SKYLIGHT dramatically improves energy efficiency, outperforming state-of-the-art GPUs and prior photonic accelerators, making it ideal for energy-constrained edge AI deployments.
SKYLIGHT 3D Photonic Core Workflow
SKYLIGHT integrates several innovations into a 3D stack, optimizing wavelength routing, accumulation, and programming. The process starts with encoding input signals using WDM, routing them through a crossing-free 3D crossbar with PCM-modulated weights, accumulating results hierarchically, and finally converting to digital for output.

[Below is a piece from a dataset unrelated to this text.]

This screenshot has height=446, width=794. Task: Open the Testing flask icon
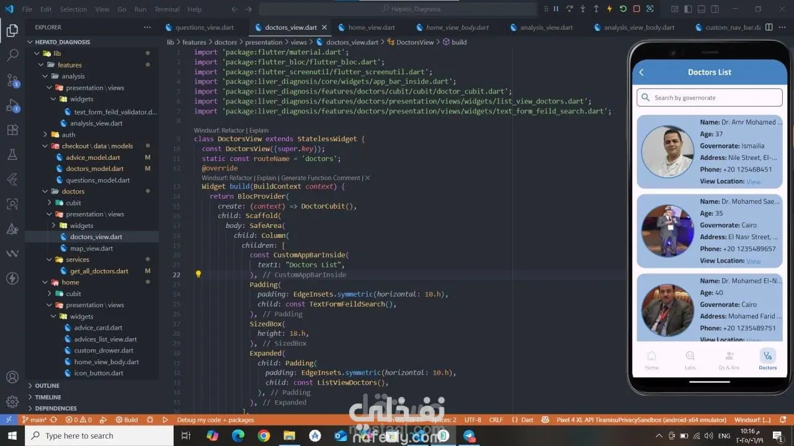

| Feature | SKYLIGHT (Proposed) | Conventional Photonic |
|---|---|---|
| Crossbar Topology |
|
|
| Weight Storage |
|
|
| WDM Routing |
|
|
| Accumulation |
|
|
SKYLIGHT's co-design approach yields significant advantages over conventional photonic architectures, particularly in managing optical loss, power consumption, and thermal stability at scale. The 3D crossing-free topology, non-volatile optical PCM, non-resonant WDM, and hierarchical accumulation are key differentiators.

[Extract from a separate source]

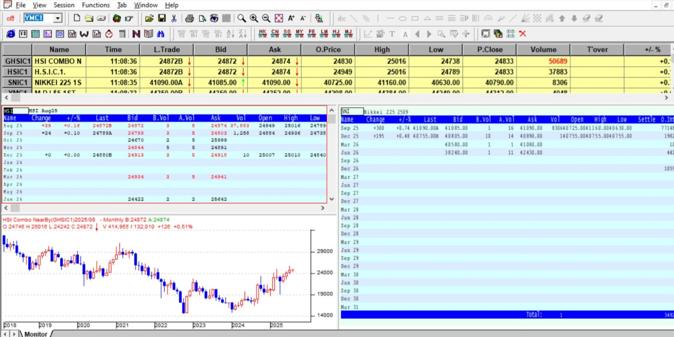The height and width of the screenshot is (337, 674).
Task: Select the HK market flag icon
Action: point(263,34)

Real-Time AI Task Performance
SKYLIGHT's performance across diverse real-time machine learning tasks highlights its robustness to hardware non-idealities and its ability to maintain high accuracy, even for self-supervised learning scenarios critical for edge AI.
RF Signal Classification (8-class)
Achieved 0.873 accuracy with noise-aware training on CSPB-ML-2018R2, demonstrating robust high-throughput inference for edge autonomy.
Large-Scale Vision (ImageNet-1K)
Achieved 0.752 Top-1 accuracy with SparK-pretrained ResNet50 at >1000 FPS, supporting high-parameter, memory-intensive inference.
Unsupervised Vision Learning (CIFAR-10)
Achieved 0.773 accuracy with noise-aware training for label-free, local learning, adapting to new environments without centralized supervision.
Flood Mapping Segmentation
Achieved 0.493 Mean IoU with noise-aware training on SpaceNet-8, enabling dense, pixel-level segmentation for situational awareness.
Calculate Your Potential ROI
Estimate the tangible benefits of integrating advanced AI solutions into your enterprise. Adjust the parameters to see your projected annual savings and reclaimed human hours.
Your AI Implementation Roadmap
A phased approach to integrate SKYLIGHT's capabilities into your existing infrastructure, ensuring a smooth transition and maximum impact.
Phase 01: Strategic Assessment & Planning
Conduct a deep dive into your current AI/ML workloads and infrastructure. Identify key areas where SKYLIGHT's real-time inference and in-situ learning can provide the most significant competitive advantage. Define KPIs and a phased rollout strategy.
Phase 02: Pilot Integration & Proof-of-Concept
Implement a small-scale SKYLIGHT tensor core for a specific, high-impact workload. Validate performance metrics (TOPS, FPS, energy/image) and verify noise-aware training robustness on your custom datasets. Establish a baseline for future scaling.
Phase 03: Scaled Deployment & Optimization
Expand SKYLIGHT integration to larger clusters and diverse workloads. Implement multi-core chiplet architectures for aggregate throughput. Continuously monitor performance, optimize for specific application demands, and leverage in-situ learning for adaptive model refinement.
Ready to Transform Your AI Capabilities?
Connect with our expert team to explore how SKYLIGHT's breakthrough photonic AI architecture can drive unparalleled performance and efficiency for your enterprise.